Sunday, January 12, 2020
Rockin' in the Days of Confusion # 2003 (starts 1/13/20)
This time around we have two sets. The first is a selection of tunes from 1971, while the second follows a musical path from 1968 to 1971. We begin with an early Grand Funk Railroad favorite...
Artist: Grand Funk Railroad
Title: Into The Sun
Source: CD: On Time
Writer(s): Mark Farner
Label: Capitol
Year: 1969
One of my fondest memories of the year I graduated high school was moving to the tiny town of Mangum, Oklahoma for the summer. I was up there to take a shot at rock stardom with a band called Sunn, a group that I had been a founding member of in my junior year of high school. The band had its own road manager, a local guy named Gary Dowdy who was home from college for the summer and drove a red '54 Ford panel truck missing its front grille. In addition to being our main equipment van, "The Glump", as Dowdy called it, was our source of daily transportion around town. It's best feature was an 8-track tape system that Dowdy had installed himself. One of the tapes we listened to most often was Grand Funk Railroad's debut album, On Time. In fact, I don't really recall us listening to any other tapes but that one and the band's second album, Grand Funk. As a result, I pretty much know every song on the album by heart, even though I did not have my own copy of On Time until 2013, when I found a somewhat ratty old copy of the LP at a store in Syracuse, NY, that sells used records. More recently I managed to find a new CD copy of the album, so we can now listen to Into The Sun, the opening track from side two of the original album, without all the ticks and pops.
Artist: Yes
Title: Yours Is No Disgrace
Source: CD: The Yes Album
Writer(s): Anderson/Squire/Howe/Kaye/Bruford
Label: Elektra/Rhino
Year: 1971
1970 was a transition year for the progressive rock band known as Yes. Their first two albums, Yes and Time And A Word, had not sold well, and their label, Atlantic, was considering dropping them from their roster. Internally, creative differences between guitarist Peter Banks and the rest of the band led to Banks leaving the group, eventually forming his own band, Flash. The remaining members quickly recruited Steve Howe, who was making a name for himself as a studio musician following the breakup of Tomorrow a couple of years earlier. Howe proved to be a more than suitable replacement, as his versatility served the band's experimental style well. With Howe firmly in place, the group got to work on their third LP, The Yes Album.

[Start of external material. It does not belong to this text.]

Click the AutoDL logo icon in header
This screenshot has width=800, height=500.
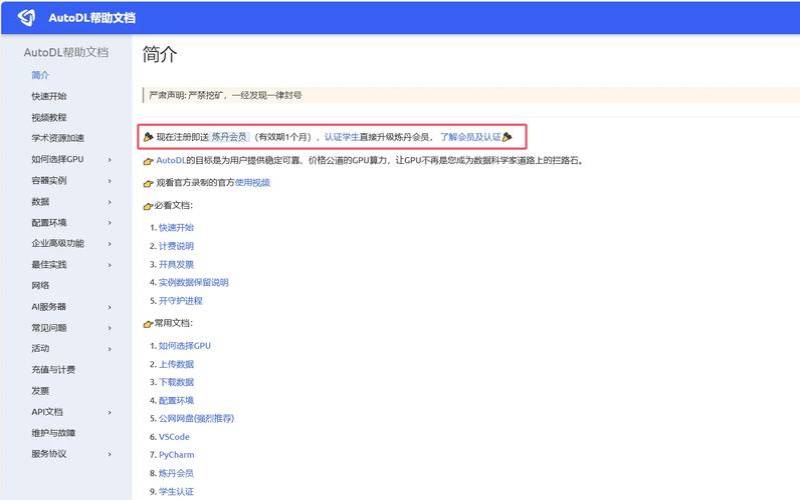click(x=27, y=17)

Unlike Yes's previous albums, which had each included a pair of highly rearranged cover songs (following a pattern set by such bands as Vanilla Fudge and Deep Purple), The Yes Album was made up entirely of original material, mostly written by vocalist Jon Anderson and bassist Chris Squire. Yours Is No Disgrace, however, which opens the album, is credited to the entire band, and gives each member a chance to shine without detracting from the band as a whole. The membership of Yes would continue to fluctuate, however, with keyboardist Tony Kaye, who did not share the rest of the band's enthusiam for the new synthesizers hitting the market, leaving shortly after the album was released, and drummer Bill Bruford following suit following the release of the band's fifth album, Close To The Edge. Eventually even Anderson and Squire would depart the group, leaving Steve Howe currently at the helm of a band containing none of its original members.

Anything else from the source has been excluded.